Arts in education approaches at University College Cork (UCC) have been used in both real and virtual settings for a number of years as a way of exploring elements of the Scholarship of Teaching and Learning (SoTL); the exhibitions and gallery space at The Glucksman Gallery at UCC being the physical space explored on campus, and virtual galleries have been explored through Google Arts and Culture. Participants working within an arts education lens engage in a process of ‘slow looking’ which requires “patient, immersive attention” to artworks, providing “scope and space for meaning-making and critical thinking that may not be possible through high-speed means of information delivery…addressing multi-disciplinary applications…” (Tishman, 2017, p. 24).

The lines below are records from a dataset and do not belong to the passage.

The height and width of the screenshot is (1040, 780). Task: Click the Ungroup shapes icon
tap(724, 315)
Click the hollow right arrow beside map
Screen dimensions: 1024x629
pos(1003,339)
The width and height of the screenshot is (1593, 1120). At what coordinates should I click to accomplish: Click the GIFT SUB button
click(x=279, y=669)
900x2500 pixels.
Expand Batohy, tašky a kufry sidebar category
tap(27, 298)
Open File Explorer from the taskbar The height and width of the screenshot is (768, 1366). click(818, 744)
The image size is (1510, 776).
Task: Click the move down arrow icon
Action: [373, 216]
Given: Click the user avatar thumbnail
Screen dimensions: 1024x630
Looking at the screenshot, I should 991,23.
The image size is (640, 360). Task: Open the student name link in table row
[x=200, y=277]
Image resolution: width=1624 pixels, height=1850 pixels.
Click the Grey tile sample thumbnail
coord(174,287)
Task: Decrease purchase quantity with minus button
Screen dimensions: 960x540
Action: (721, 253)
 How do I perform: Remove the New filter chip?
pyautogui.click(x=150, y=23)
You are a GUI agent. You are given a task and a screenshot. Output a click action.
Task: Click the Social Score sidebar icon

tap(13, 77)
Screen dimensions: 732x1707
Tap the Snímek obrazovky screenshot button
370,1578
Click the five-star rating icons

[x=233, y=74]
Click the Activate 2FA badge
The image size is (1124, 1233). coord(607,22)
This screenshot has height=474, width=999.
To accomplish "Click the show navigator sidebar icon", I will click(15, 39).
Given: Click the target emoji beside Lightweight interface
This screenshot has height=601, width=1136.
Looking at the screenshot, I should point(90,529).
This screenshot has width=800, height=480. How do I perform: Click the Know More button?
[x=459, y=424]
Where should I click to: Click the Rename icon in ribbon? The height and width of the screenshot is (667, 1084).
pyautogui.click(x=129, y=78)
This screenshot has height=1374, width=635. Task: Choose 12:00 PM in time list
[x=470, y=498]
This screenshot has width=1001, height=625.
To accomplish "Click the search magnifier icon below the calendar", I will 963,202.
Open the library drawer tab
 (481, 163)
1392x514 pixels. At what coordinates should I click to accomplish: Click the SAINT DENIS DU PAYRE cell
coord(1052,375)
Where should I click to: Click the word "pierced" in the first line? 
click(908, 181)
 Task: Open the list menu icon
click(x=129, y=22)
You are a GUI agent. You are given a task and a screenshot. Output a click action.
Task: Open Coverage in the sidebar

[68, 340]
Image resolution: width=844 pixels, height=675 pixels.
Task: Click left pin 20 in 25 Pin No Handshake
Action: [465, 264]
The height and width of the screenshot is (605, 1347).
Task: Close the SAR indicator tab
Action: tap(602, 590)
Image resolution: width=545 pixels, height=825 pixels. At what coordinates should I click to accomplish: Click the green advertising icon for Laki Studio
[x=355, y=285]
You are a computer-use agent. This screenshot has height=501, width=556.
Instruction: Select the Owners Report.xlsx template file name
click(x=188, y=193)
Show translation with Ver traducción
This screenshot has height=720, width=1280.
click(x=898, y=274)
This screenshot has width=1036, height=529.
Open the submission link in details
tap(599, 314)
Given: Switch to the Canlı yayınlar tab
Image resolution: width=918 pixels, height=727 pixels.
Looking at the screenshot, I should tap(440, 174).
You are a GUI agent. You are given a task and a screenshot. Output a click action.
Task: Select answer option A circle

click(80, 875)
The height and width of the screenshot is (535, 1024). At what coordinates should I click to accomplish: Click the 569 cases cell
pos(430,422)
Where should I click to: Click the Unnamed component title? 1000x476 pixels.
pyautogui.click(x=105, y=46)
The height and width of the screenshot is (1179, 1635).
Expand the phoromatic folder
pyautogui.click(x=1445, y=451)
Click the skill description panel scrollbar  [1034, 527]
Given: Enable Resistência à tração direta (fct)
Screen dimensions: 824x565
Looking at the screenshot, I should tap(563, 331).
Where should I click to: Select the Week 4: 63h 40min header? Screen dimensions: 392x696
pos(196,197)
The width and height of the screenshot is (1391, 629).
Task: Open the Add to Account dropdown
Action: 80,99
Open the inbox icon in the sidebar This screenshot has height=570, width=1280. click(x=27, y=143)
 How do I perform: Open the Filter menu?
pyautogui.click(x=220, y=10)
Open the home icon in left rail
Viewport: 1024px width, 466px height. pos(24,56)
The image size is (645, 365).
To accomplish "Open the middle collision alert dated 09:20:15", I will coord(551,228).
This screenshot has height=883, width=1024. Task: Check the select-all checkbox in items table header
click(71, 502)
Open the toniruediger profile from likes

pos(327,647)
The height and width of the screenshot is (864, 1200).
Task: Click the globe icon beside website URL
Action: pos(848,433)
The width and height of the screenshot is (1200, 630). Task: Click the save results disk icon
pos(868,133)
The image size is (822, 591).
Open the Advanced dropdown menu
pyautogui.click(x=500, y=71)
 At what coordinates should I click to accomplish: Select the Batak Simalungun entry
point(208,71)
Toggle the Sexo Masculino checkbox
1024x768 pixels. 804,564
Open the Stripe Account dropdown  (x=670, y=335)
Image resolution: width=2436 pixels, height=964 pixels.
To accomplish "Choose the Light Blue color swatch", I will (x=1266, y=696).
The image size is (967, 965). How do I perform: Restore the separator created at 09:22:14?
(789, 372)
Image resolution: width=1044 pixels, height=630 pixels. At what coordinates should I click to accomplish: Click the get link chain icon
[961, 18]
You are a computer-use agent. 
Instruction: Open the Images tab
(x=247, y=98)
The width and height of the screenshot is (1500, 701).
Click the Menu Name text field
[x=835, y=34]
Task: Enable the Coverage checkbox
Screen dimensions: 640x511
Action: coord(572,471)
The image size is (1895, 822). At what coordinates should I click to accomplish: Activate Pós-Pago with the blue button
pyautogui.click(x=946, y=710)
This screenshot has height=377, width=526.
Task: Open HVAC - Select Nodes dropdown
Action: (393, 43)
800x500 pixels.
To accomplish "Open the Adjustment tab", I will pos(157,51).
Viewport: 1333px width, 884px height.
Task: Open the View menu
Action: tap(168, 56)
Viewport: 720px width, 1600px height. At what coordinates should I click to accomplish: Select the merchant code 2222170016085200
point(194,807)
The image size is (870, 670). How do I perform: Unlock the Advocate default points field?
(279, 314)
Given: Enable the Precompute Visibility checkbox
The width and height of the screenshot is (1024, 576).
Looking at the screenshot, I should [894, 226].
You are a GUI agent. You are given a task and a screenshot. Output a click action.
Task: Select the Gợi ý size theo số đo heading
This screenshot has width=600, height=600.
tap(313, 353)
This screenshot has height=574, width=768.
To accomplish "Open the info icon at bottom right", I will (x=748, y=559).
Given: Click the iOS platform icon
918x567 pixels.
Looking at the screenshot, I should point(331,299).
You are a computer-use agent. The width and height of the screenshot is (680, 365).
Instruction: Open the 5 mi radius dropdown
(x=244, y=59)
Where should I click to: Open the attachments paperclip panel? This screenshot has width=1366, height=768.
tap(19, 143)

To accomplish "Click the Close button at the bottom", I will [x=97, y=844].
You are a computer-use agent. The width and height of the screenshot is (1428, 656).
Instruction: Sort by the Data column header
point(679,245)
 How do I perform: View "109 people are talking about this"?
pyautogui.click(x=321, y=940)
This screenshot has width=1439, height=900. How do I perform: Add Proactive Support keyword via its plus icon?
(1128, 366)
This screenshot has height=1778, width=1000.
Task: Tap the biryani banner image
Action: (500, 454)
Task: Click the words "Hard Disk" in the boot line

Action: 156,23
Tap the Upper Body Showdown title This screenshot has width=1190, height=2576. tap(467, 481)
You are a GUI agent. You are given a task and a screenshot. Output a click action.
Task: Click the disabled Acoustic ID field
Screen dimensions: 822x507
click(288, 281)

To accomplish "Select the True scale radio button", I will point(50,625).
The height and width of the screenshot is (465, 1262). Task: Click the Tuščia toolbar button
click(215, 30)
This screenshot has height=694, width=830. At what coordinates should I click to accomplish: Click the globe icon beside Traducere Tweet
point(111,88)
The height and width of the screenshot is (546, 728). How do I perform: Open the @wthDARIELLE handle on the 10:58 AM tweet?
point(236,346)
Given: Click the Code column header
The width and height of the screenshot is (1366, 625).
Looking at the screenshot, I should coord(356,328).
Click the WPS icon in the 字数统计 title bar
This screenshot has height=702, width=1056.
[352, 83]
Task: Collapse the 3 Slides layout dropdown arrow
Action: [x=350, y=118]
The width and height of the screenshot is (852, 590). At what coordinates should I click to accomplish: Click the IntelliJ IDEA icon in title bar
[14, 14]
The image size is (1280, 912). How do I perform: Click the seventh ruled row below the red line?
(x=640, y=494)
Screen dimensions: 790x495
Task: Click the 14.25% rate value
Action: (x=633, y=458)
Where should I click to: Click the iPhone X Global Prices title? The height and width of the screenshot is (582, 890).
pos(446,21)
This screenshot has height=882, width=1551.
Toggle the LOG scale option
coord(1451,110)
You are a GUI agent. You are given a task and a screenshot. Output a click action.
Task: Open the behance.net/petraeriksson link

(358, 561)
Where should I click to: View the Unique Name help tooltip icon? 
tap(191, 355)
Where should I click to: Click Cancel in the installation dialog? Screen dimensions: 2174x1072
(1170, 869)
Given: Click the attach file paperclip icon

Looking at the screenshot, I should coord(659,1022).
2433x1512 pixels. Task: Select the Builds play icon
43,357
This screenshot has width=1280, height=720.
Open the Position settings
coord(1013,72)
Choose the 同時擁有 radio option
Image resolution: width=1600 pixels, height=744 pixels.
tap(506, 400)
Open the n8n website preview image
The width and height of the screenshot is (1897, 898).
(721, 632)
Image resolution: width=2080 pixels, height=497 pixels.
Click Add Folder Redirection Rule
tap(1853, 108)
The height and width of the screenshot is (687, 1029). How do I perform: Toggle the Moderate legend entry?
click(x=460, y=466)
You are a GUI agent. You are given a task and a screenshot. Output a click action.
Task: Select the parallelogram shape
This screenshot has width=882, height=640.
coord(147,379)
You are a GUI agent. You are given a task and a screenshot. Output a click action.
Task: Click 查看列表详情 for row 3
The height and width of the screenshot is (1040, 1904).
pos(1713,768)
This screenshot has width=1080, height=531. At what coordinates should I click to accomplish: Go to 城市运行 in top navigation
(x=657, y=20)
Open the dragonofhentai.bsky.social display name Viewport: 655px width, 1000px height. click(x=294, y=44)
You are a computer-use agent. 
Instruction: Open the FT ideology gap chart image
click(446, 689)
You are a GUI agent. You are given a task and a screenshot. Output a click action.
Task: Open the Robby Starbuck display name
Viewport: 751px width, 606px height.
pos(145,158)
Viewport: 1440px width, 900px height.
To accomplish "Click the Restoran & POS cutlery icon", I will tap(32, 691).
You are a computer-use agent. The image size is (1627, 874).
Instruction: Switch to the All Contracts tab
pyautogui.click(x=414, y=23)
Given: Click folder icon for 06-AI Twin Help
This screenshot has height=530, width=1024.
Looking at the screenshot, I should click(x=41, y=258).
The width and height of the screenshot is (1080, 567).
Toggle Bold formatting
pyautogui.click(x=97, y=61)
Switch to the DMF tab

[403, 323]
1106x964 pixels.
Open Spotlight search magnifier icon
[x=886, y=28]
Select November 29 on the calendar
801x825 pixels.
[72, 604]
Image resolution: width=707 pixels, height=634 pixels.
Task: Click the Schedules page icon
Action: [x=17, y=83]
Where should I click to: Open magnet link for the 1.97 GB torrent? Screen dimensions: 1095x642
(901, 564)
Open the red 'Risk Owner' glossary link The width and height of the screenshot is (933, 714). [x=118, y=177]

The exposure to artworks in these formats have enabled individuals across different disciplines to learn from each other, encouraged higher order thinking, helped participants make connections between previously disparate concepts, and encouraged a diversity of perspectives (McCarthy, 2010). Engaging with virtual artworks has also provided an interesting platform from which to explore questions around digital literacies and the consideration of what is lost and what is gained by transitioning from art in the ‘real world’ to the ‘virtual world’.
Kornhaber, M. L., Fierros, E. G., & Veenema, S. A. (2004). Multiple intelligences: Best ideas from research and practice. New York: Allyn & Bacon.
McCarthy, M. (2010). The arts in education as an integrative learning approach. In Higgs, Kilcommins and Ryan (eds) Making Connections: Intentional Teaching for Integrative Learning, pp. 115 – 127. Published by NAIRTL. Retrieved from http://www.nairtl.ie
Tishman, S. (2017). Slow Looking: The Art and Practice of Learning Through Observation. Routledge.